• _Job item_: Copy every one of the following records verbatim, keeping each line as it stands.

(Records from a collection)
- - -

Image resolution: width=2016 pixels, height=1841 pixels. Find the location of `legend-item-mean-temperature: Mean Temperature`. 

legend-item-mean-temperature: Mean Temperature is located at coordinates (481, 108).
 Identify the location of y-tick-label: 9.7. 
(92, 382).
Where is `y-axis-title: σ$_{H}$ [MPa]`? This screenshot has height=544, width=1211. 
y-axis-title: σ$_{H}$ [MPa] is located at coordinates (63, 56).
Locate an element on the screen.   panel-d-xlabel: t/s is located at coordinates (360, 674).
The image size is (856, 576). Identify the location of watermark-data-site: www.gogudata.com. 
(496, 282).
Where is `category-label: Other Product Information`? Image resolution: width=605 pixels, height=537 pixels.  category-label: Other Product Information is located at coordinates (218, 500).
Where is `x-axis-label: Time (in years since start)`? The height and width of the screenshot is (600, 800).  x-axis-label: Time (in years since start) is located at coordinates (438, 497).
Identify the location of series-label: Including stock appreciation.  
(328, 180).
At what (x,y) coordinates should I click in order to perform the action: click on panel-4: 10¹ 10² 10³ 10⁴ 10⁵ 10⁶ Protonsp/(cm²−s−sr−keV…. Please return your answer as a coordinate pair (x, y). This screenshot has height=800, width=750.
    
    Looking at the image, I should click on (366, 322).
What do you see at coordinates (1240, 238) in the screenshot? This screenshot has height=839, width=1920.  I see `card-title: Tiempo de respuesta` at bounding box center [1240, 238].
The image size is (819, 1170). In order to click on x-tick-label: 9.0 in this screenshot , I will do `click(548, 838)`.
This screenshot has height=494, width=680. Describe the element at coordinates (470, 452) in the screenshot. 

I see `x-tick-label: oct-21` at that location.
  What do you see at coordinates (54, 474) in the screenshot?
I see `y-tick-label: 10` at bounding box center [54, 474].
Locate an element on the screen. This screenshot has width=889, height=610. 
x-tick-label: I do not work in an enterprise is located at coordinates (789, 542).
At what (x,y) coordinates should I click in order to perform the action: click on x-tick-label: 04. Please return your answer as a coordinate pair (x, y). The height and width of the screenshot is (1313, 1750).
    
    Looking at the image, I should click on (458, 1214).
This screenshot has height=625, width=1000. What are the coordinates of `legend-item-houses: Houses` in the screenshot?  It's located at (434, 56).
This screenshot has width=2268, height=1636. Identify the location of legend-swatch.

- - -

• _Result of this exercise_:
Image resolution: width=2016 pixels, height=1841 pixels. Find the location of `legend-item-mean-temperature: Mean Temperature`. 

legend-item-mean-temperature: Mean Temperature is located at coordinates (481, 108).
 Identify the location of y-tick-label: 9.7. 
(92, 382).
Where is `y-axis-title: σ$_{H}$ [MPa]`? This screenshot has height=544, width=1211. 
y-axis-title: σ$_{H}$ [MPa] is located at coordinates (63, 56).
Locate an element on the screen.   panel-d-xlabel: t/s is located at coordinates (360, 674).
The image size is (856, 576). Identify the location of watermark-data-site: www.gogudata.com. 
(496, 282).
Where is `category-label: Other Product Information`? Image resolution: width=605 pixels, height=537 pixels.  category-label: Other Product Information is located at coordinates (218, 500).
Where is `x-axis-label: Time (in years since start)`? The height and width of the screenshot is (600, 800).  x-axis-label: Time (in years since start) is located at coordinates (438, 497).
Identify the location of series-label: Including stock appreciation.  
(328, 180).
At what (x,y) coordinates should I click in order to perform the action: click on panel-4: 10¹ 10² 10³ 10⁴ 10⁵ 10⁶ Protonsp/(cm²−s−sr−keV…. Please return your answer as a coordinate pair (x, y). This screenshot has height=800, width=750.
    
    Looking at the image, I should click on (366, 322).
What do you see at coordinates (1240, 238) in the screenshot? This screenshot has height=839, width=1920.  I see `card-title: Tiempo de respuesta` at bounding box center [1240, 238].
The image size is (819, 1170). In order to click on x-tick-label: 9.0 in this screenshot , I will do `click(548, 838)`.
This screenshot has height=494, width=680. Describe the element at coordinates (470, 452) in the screenshot. 

I see `x-tick-label: oct-21` at that location.
  What do you see at coordinates (54, 474) in the screenshot?
I see `y-tick-label: 10` at bounding box center [54, 474].
Locate an element on the screen. This screenshot has width=889, height=610. 
x-tick-label: I do not work in an enterprise is located at coordinates (789, 542).
At what (x,y) coordinates should I click in order to perform the action: click on x-tick-label: 04. Please return your answer as a coordinate pair (x, y). The height and width of the screenshot is (1313, 1750).
    
    Looking at the image, I should click on (458, 1214).
This screenshot has height=625, width=1000. What are the coordinates of `legend-item-houses: Houses` in the screenshot?  It's located at (434, 56).
This screenshot has width=2268, height=1636. Identify the location of legend-swatch.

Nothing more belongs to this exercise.